KABUL (Reuters) - The United States warned on Tuesday it would withdraw financial and security support from Afghanistan if anyone tried to take power illegally, as supporters of a presidential candidate rallied in Kabul for a parallel government.
Preliminary results announced on Monday showed that Ashraf Ghani, a former World Bank official, won the June 14 second round, but his rival Abdullah Abdullah immediately rejected the outcome, saying the vote was marred by widespread fraud.
Underscoring the magnitude of the crisis, Abdullah said U.S. Secretary of State John Kerry would visit Kabul on Friday. Kerry arrived in Beijing on Tuesday for the annual Strategic and Economic Dialogue. The U.S.-China talks finish on Thursday.
Thousands of Abdullah supporters gathered in the capital Kabul on Tuesday, demanding their leader form a parallel cabinet and unilaterally assert his own rule - a dangerous move that would further fracture the fragile country.
In a sharp warning, Kerry said there was no justification for violence or “extra-constitutional measures”.
“I have noted reports of protests in Afghanistan and of suggestions of a ‘parallel government’ with the gravest concern,” he said in a statement issued by the U.S. embassy in Kabul.
“Any action to take power by extra-legal means will cost Afghanistan the financial and security support of the United States and the international community.”
Afghanistan is heavily reliant on foreign donors to fund everything from building roads and paying school teachers to security. The United States pays the lion’s share of all international aid.
Observers fear that a standoff between Abdullah and Ghani could plunge Afghanistan into disorder, with no clear leader in a country already beset by deep-rooted ethnic divisions.
Abdullah has accused President Hamid Karzai, who is stepping down after 12 years in power, of helping rig the vote in favour of Ghani, describing it as a “coup” against the people.
The standoff over the vote has quashed hopes for a smooth transition of power in Afghanistan, a concern for the West as most U.S.-led forces withdraw from the country this year.
There are concerns however about how much Abdullah, who is popular among the powerful Tajik community in the north, would be able to control his supporters if the crisis escalated.
Thousands of his supporters vented their anger in Kabul on Tuesday, chanting “Death to Karzai”, tearing down a large portrait of the outgoing leader and replacing it with an image of Abdullah.
At the rally, Abdullah, visibly flustered by the size of the gathering, faced a roar of slogans demanding he immediately announce his own cabinet, telling supporters to be patient.
“We are the winner of this round of elections without any doubt,” he told the flag-waving and whistling crowd.
“The people of Afghanistan call on me to announce my government today. This was and is a demand from the people of Afghanistan... We cannot ignore this call. ... Once again I ask you to give me a few days to consult and speak.”
The apparent softening of his tone comes after speaking with by telephone with Kerry and U.S. President Barack Obama.
“The main point in both U.S. Secretary of State’s and the President’s discussions was that John Kerry will come to Afghanistan on Friday and their promise was that they will be next to the people of Afghanistan in defending justice, fighting against fraud and revealing fraud,” Abdullah said.
U.S. officials were not immediately available for comment.
Away from the city’s centre, Abdullah supporters also tore down another Karzai portrait at Kabul’s international airport.
Ghani, who is backed mainly by Pashtun tribes in the south and east of the country, sought to appear conciliatory on Tuesday, talking at length about Afghanistan’s unity and of his respect for Abdullah.
“His Excellency Dr Abdullah is a national figure, a respected figure so he wouldn’t lead to a parallel government,” he told reporters.
“We have backed all Abdullah’s demands to recount and audit suspicious votes for the sake of transparency... They have asked for the inspection of votes so they should rejoin the process.”

(Activity)
Translate this sentence from the report on the Afghan election dispute into Spanish: "In a sharp warning, Kerry said there was no justification for violence or “extra-constitutional measures”."

(Data records)
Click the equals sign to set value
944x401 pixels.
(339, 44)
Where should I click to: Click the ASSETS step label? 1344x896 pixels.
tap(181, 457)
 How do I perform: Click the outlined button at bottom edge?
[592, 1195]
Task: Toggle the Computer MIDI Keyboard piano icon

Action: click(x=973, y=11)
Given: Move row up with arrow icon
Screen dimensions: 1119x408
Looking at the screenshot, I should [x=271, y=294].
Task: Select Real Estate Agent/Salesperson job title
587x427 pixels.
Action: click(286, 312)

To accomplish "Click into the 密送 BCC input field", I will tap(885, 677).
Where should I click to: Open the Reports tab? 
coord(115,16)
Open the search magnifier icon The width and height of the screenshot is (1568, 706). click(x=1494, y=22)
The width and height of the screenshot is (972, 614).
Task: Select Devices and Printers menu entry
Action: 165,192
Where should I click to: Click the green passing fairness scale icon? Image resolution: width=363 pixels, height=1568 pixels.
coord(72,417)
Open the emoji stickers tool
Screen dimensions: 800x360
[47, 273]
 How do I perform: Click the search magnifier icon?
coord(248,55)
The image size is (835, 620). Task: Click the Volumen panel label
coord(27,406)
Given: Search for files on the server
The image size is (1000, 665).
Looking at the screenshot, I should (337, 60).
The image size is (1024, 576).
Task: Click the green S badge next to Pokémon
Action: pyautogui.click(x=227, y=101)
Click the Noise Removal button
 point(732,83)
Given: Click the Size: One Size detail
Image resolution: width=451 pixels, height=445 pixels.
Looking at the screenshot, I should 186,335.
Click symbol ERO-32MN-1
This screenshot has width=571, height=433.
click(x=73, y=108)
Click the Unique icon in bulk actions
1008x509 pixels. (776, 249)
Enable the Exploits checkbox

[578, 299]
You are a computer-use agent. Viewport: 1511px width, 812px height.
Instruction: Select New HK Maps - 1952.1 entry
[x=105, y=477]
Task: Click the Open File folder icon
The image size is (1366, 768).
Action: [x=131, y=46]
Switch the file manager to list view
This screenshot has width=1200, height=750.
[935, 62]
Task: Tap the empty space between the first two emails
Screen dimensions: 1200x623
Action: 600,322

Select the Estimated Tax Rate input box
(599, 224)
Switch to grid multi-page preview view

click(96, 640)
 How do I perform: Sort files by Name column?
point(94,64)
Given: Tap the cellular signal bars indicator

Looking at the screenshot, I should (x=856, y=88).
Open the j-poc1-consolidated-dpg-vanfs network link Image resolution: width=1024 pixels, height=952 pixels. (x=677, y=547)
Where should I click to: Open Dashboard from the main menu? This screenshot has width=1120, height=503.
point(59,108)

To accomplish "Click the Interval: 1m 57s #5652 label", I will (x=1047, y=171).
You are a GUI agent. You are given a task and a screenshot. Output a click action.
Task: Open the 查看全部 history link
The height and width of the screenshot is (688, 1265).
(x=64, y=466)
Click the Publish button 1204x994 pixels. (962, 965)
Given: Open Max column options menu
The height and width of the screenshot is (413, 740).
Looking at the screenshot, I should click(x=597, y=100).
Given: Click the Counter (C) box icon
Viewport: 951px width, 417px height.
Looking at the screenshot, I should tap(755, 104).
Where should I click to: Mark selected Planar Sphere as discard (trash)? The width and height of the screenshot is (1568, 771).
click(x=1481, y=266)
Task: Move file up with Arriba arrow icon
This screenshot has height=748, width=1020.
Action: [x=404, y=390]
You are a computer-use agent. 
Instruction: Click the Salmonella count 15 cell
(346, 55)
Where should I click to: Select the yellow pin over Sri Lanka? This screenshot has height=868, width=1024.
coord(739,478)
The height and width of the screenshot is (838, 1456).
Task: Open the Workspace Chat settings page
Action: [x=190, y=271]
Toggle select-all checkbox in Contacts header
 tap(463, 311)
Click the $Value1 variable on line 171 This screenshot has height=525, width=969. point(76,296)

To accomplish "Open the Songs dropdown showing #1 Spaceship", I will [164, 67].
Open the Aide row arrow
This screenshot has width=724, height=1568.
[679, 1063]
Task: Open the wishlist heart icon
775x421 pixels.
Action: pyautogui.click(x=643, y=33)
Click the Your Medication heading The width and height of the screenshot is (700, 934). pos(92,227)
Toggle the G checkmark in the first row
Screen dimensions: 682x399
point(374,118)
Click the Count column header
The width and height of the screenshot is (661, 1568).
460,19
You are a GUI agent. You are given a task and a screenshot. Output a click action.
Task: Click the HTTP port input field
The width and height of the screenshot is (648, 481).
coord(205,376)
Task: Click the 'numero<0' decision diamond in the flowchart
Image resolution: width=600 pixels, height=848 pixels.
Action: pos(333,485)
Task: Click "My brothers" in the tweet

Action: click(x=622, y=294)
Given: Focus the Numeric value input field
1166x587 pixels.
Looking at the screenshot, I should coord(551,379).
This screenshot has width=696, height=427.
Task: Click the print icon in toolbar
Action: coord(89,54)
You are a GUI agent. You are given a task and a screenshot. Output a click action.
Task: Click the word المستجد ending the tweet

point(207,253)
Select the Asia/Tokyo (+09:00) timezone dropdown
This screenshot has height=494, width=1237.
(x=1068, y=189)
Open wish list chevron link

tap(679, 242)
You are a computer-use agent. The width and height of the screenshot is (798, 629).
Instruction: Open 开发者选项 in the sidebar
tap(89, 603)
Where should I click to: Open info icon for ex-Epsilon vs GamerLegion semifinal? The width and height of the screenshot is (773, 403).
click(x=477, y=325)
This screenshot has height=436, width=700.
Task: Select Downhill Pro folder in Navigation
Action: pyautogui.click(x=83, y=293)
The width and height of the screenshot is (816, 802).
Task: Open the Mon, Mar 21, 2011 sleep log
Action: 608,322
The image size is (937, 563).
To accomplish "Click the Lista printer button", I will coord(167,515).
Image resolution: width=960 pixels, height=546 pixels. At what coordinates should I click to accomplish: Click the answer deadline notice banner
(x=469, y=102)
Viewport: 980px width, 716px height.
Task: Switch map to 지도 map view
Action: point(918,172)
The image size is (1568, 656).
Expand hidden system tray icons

(Exercise output)
En una dura advertencia, Kerry dijo que no había justificación para la violencia ni para «medidas extraconstitucionales».